Me gustan los libros, no puedo negarlo, y los que me conocen lo saben. A veces he comprado libros por el aspecto, o por las ilustraciones, o porque era una edición que me gustaba más que la que tenía. Tengo tres “Nieblas”, cuatro “El río que nos lleva”, etc. Pero de un tiempo a esta parte, no sé si será por la edad o porque el pensamiento y las ideas van cambiando por un proceso natural de nuestro cerebro, no le doy tanto valor a acumular. De hecho estoy organizando seriamente la venta de un montón de libros. Hace poco, con motivo de una vivienda que tuvimos que vaciar la familia, que estaba también llena de libros, hicimos varios viajes al Retiro para dejarlos en las hornacinas que hay cerca de la estatua de Galdós y en los jardines de la casa de fieras. Llevamos un montón de libros, y no me dio ningún reparo en deshacerme de ellos. Hace tiempo que prefiero acumular experiencias, sensaciones, momentos entrañables con familia o amigos, cenas, viajes, exposiciones, paseos… Y sigo teniendo muchos libros, por supuesto, pero soy consciente de que muchos, muchísimos de ellos, no los voy a leer, y no me importa, porque seguiré leyendo y disfrutaré de los que me dé tiempo.

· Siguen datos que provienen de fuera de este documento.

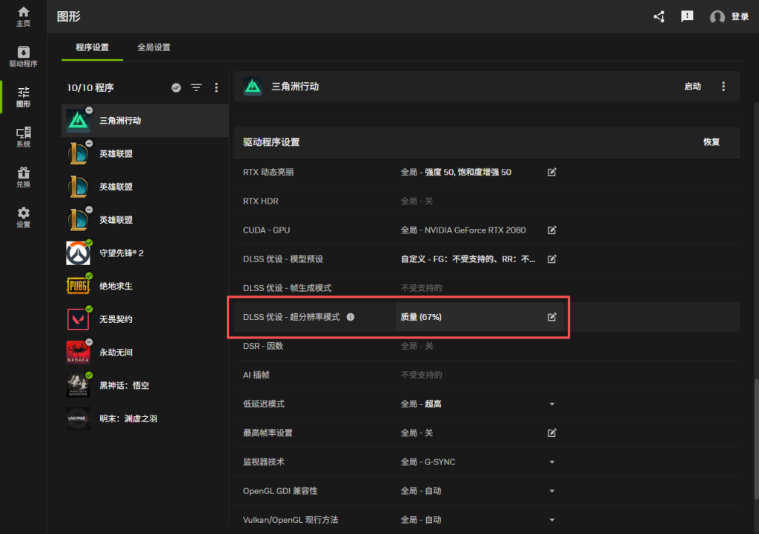Select 守望先锋 2 in program list
Image resolution: width=759 pixels, height=534 pixels.
click(x=122, y=253)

El caso es que estuve todo el día con el desasosiego, porque las respuestas de la gente al video eran de admiración, de aplauso al hecho de tener esos libros, en esos pasillos interminables de estanterías hasta el techo. Parecía no haber nadie con esa sensación inquietante que había tenido yo, hasta que Rosa Montero respondió más o menos que de qué servía todo eso, que Umberto se había muerto igual, y añadía unas palabras de Simone de Beauvoir: “Lo que más me tortura son todos esos libros que he leído, todo lo que he aprendido, que desaparecerá en la nada”.

Al leer la respuesta de Rosa tuve dos sensaciones. Una de consuelo, al no ser el único al que le había parecido inquietante ese video, y otra de certeza de que Rosa había escrito el tuit en un momento de bajón, porque si bien estaba de acuerdo con la primera parte de su pensamiento, que no sirve de nada acumular, no compartía ni mucho menos esas palabras de Beauvoir.

No, Rosa, en eso no puedo estar de acuerdo, porque lo que tú has leído, lo que has vivido, se plasma de alguna manera en “La hija del caníbal”, o en “la ridícula idea de no volver a verte”, o en “Te trataré como a una reina”, o en muchas otras, que mucha gente hemos leído y nos han marcado, como otros muchos libros tuyos. Porque lo que leyó Eco se plasmó en sus libros, y los que los hemos leído los hemos disfrutado y hemos aprendido. Nada de lo que leas o aprendas se pierde, porque siempre habrá alguien que lo haya asimilado simplemente por tu forma de ser, que probablemente se deba a muchos factores que nada tengan que ver con la lectura, pero también a ella. No tiene nada que ver aprender, leer, estudiar, con el hecho de acumular libros, que no es más que un síndrome de Diógenes del que poco a poco hay que ir curándose. Entre el Umberto que escribe, y el Umberto que tiene libros, indudablemente me quedo con el primero.